A month ago I posted an article regarding my impression of the Fujifilm X-T1 as a viable camera for music photographers, so some of you are probably going to think “why he’s doing a second review on the same camera?”. Well, since I got that camera in my hands, I had two questions in my mind. The first one was to know if that camera could potentially replace my DSLR for live music photography, and the second was to see how this camera is good for general shooting, so that’s why I want to make two articles, because the first one was specifically driven by the first question, if that was a good camera for music photographers, a very specific field of use, while this article I’m going to show if this camera is a good camera for the average Joe.
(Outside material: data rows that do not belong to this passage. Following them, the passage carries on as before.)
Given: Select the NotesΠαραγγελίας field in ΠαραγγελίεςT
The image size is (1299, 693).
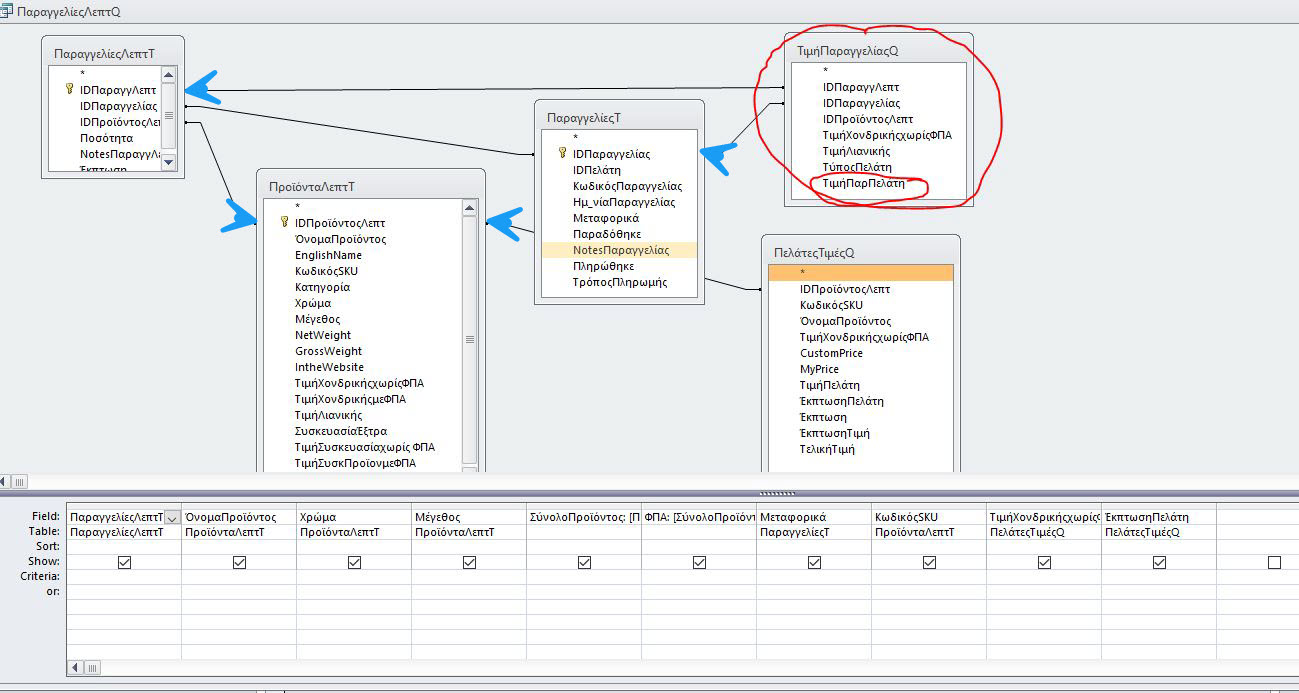Looking at the screenshot, I should 620,250.
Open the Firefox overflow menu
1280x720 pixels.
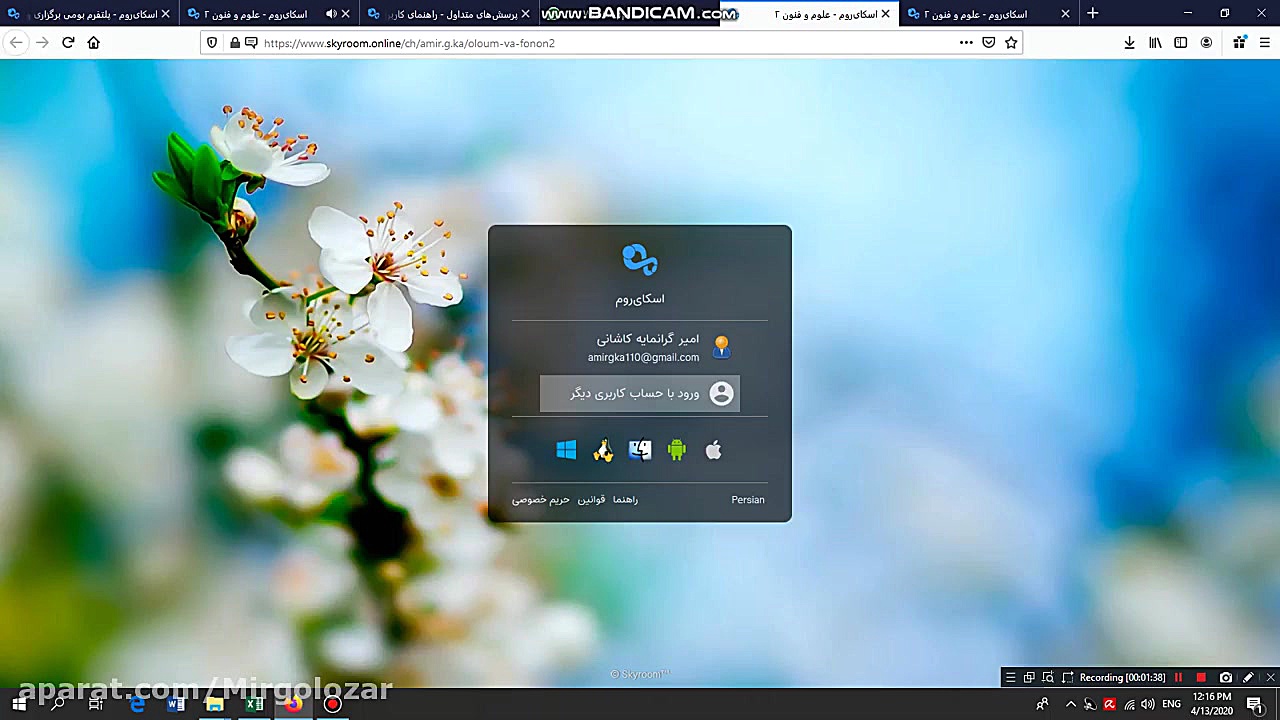(966, 42)
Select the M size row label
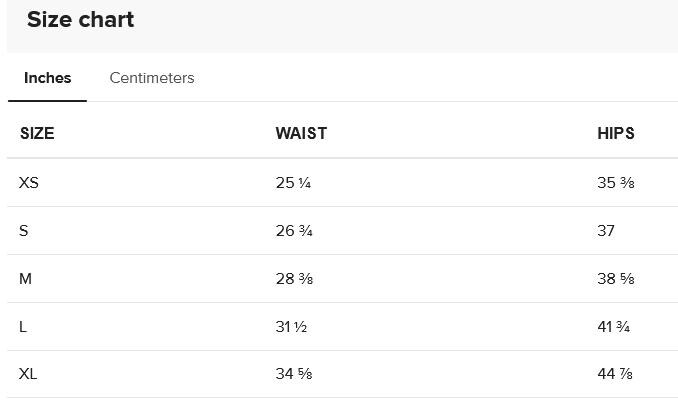This screenshot has width=678, height=413. point(25,279)
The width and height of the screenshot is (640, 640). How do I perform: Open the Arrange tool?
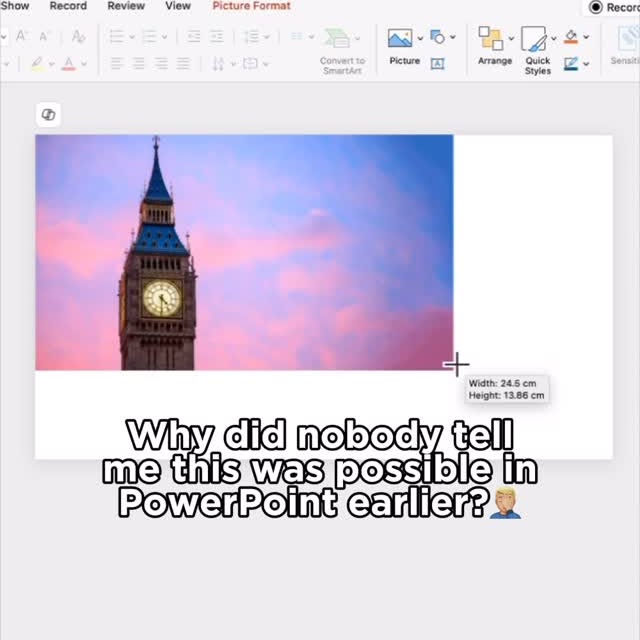point(494,43)
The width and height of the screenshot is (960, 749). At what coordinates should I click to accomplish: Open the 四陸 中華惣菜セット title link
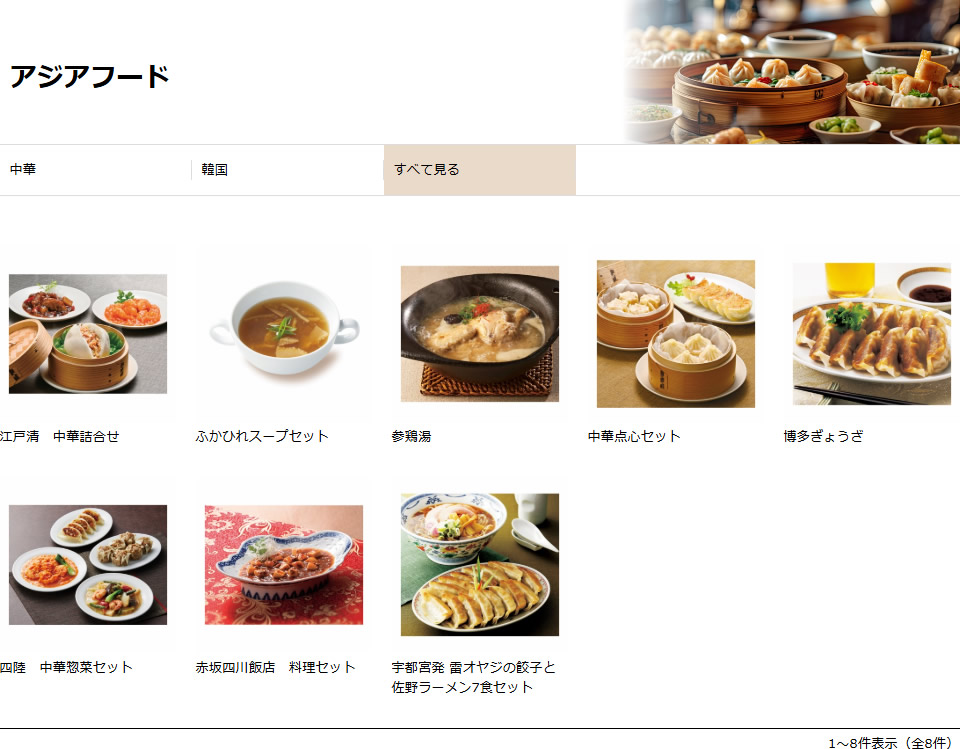pos(66,667)
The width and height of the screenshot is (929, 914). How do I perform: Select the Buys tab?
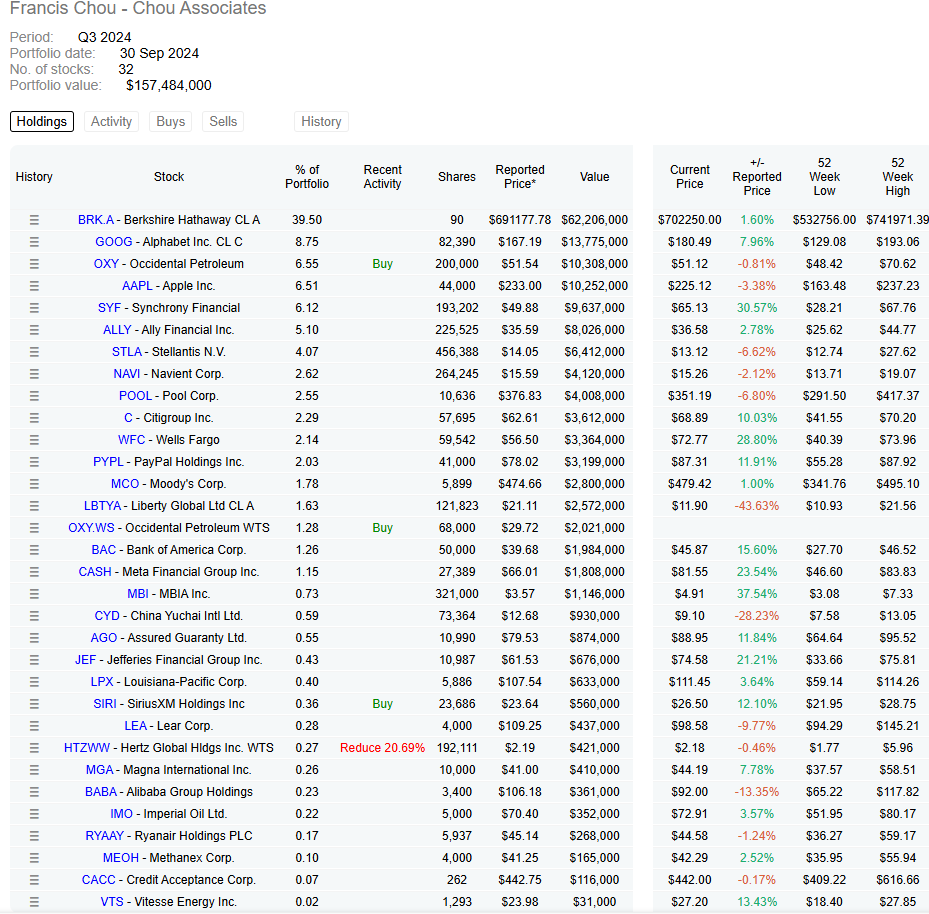tap(171, 121)
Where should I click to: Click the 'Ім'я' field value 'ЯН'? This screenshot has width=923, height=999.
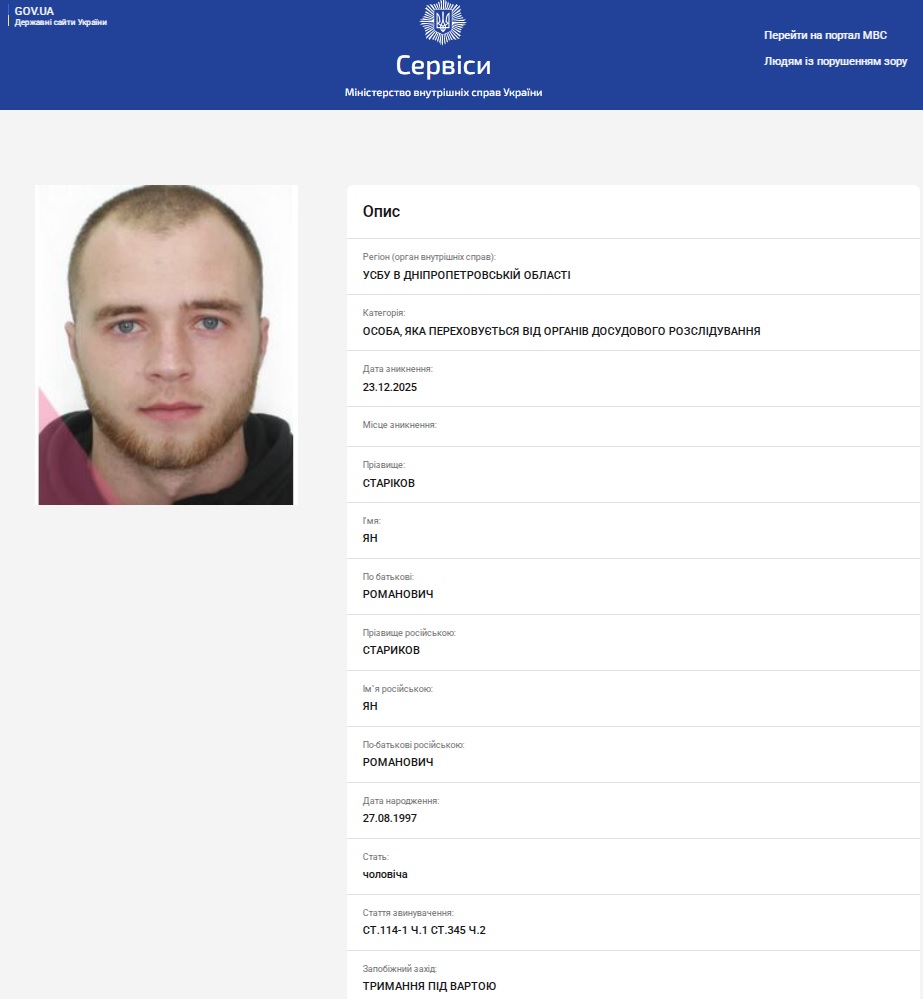[370, 538]
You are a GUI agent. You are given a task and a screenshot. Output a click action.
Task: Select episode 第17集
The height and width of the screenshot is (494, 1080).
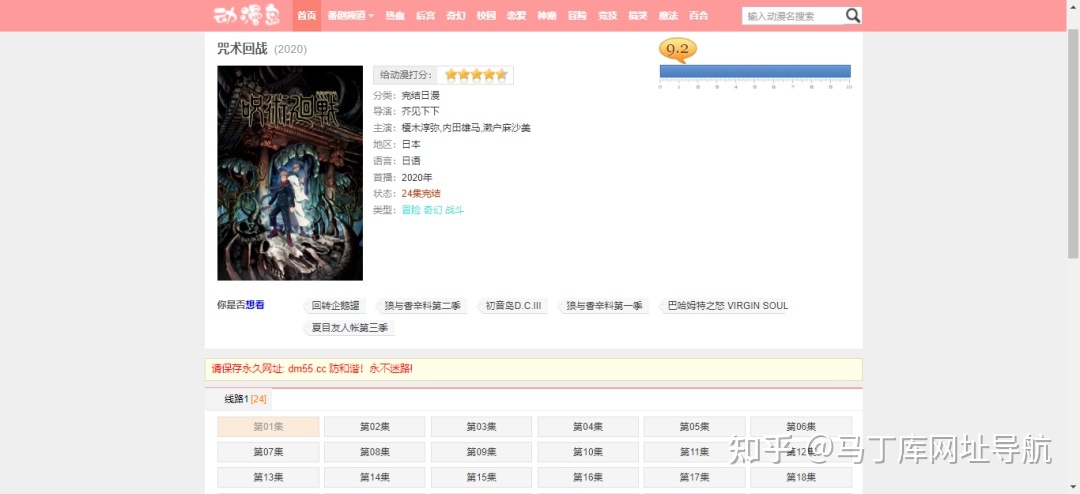694,478
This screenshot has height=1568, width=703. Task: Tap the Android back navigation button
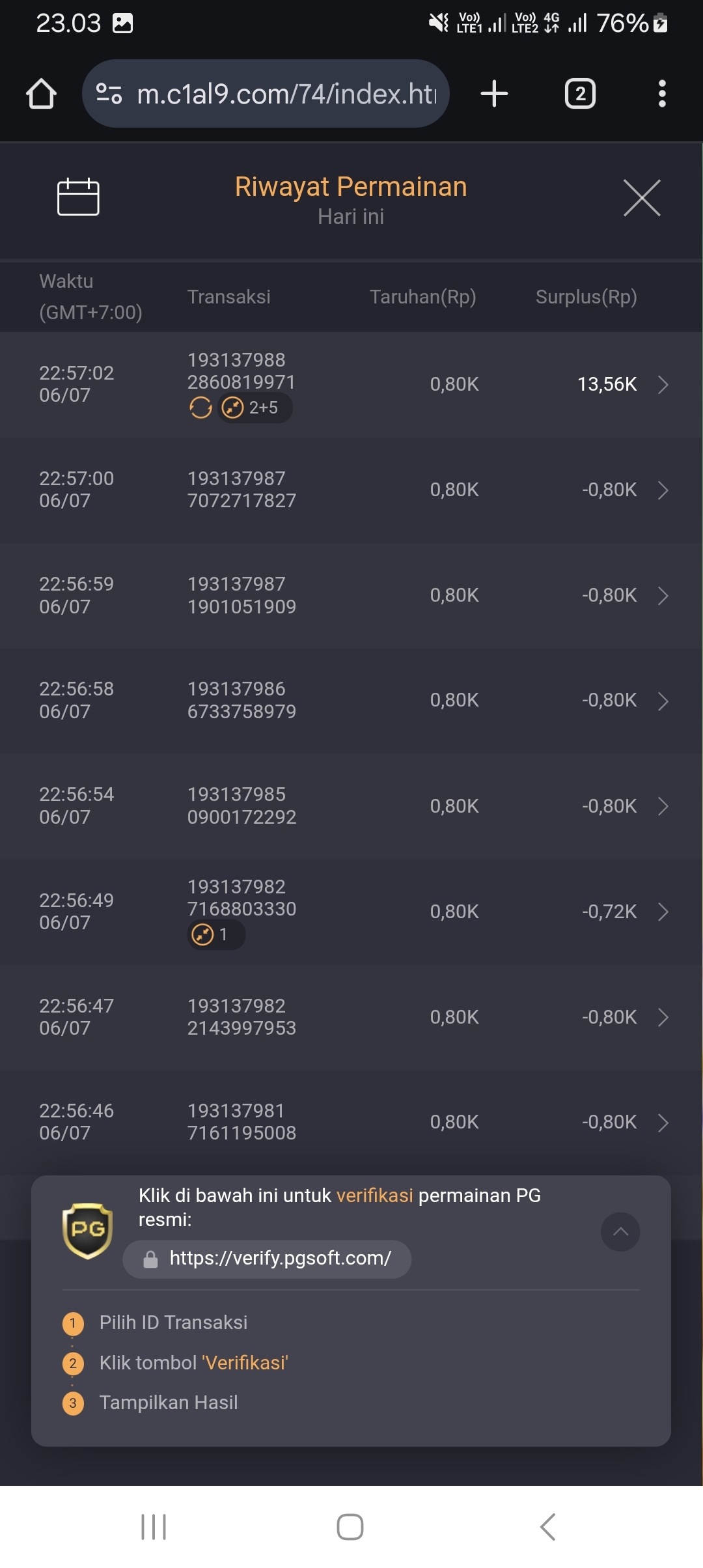pyautogui.click(x=548, y=1526)
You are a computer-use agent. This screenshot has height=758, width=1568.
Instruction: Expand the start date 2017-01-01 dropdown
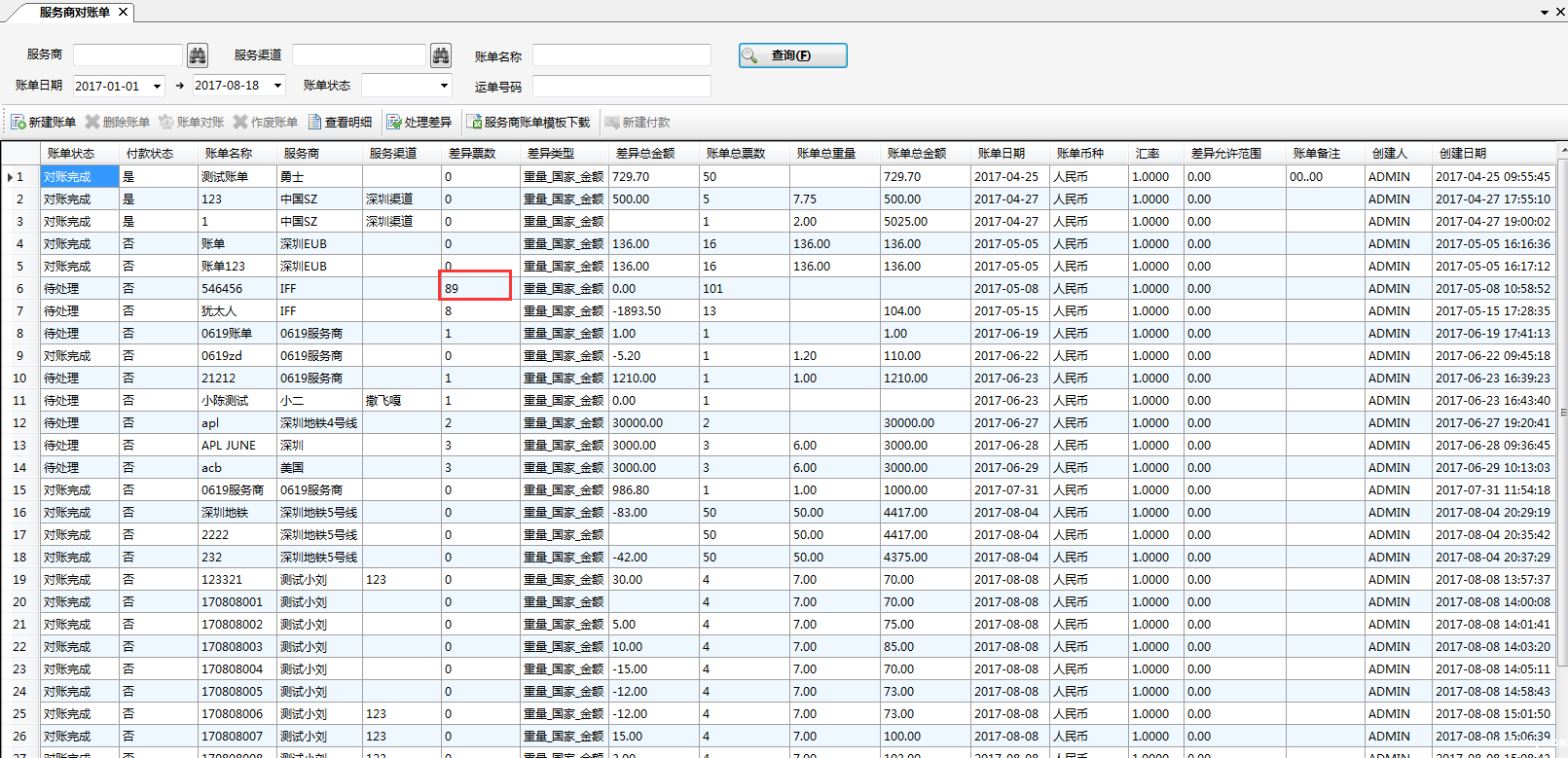point(157,87)
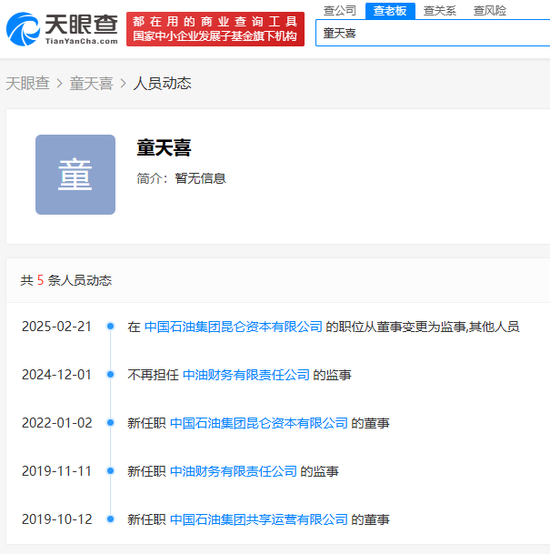Open 中油财务有限责任公司 link in 2019-11-11 entry
Screen dimensions: 550x554
(233, 471)
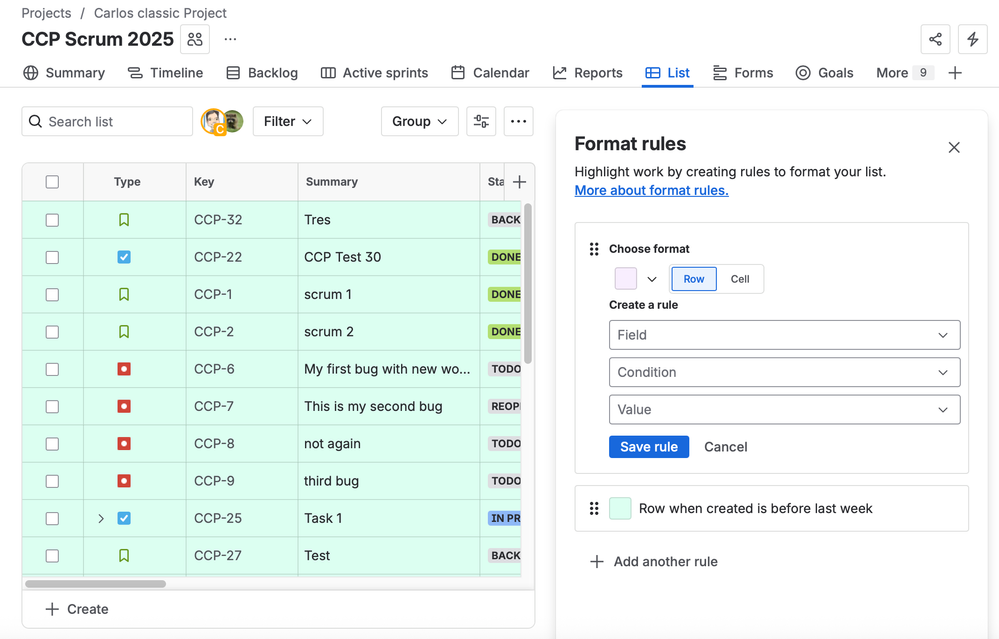The height and width of the screenshot is (639, 999).
Task: Add a new tab with plus icon
Action: coord(955,73)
Now, as I said for my Fuji X-E1, this camera aim to some specific targets of audience. The main target of this camera, but I can say the same about any MILC cameras made by Fujifilm, is street photography, and it work well as for landscapes, portraits and, as previously said, music photography. So if you are a sport or nature photographer, just keep your DSLR and your 10kg 600mm tele lens, as this camera it’s not for you, and Fuji knows well that it’s absolutely pointless to fight in these two battle fields, so rather than make a camera to meet anyone desires and to possibly end up with another pointless product, they decided to target to the some specific areas of photography, to the people who wants a lightweight camera that doesn’t kill your neck after one hour but at the same time with a great image quality, a camera that doesn’t make you look like a terrorist with a bazooka or worst, a paparazzi, but one that lets you make great photos without terrifying your subject.
I had to make this point clear as this could justify why the camera has been made in this way, and you have to keep it in mind for the entire review, as it’s the focal point of this camera.
Design & Handling
When I saw the first pictures of this camera I got the impression that this camera was even smaller than my X-E1, by judging the promotional photos I thought it was even harder to hold than my X-E1, but then when I got the camera on my hands, I radically changed my first opinion. The camera does feel perfect in my hands, and the grip is much better than the Fuji X-E1, bear in mind that I don’t have huge hands, and if you a basketball player you might have some troubles with this camera, but to be honest it would be the same for most of the MILC camera on the market (sorry pal!).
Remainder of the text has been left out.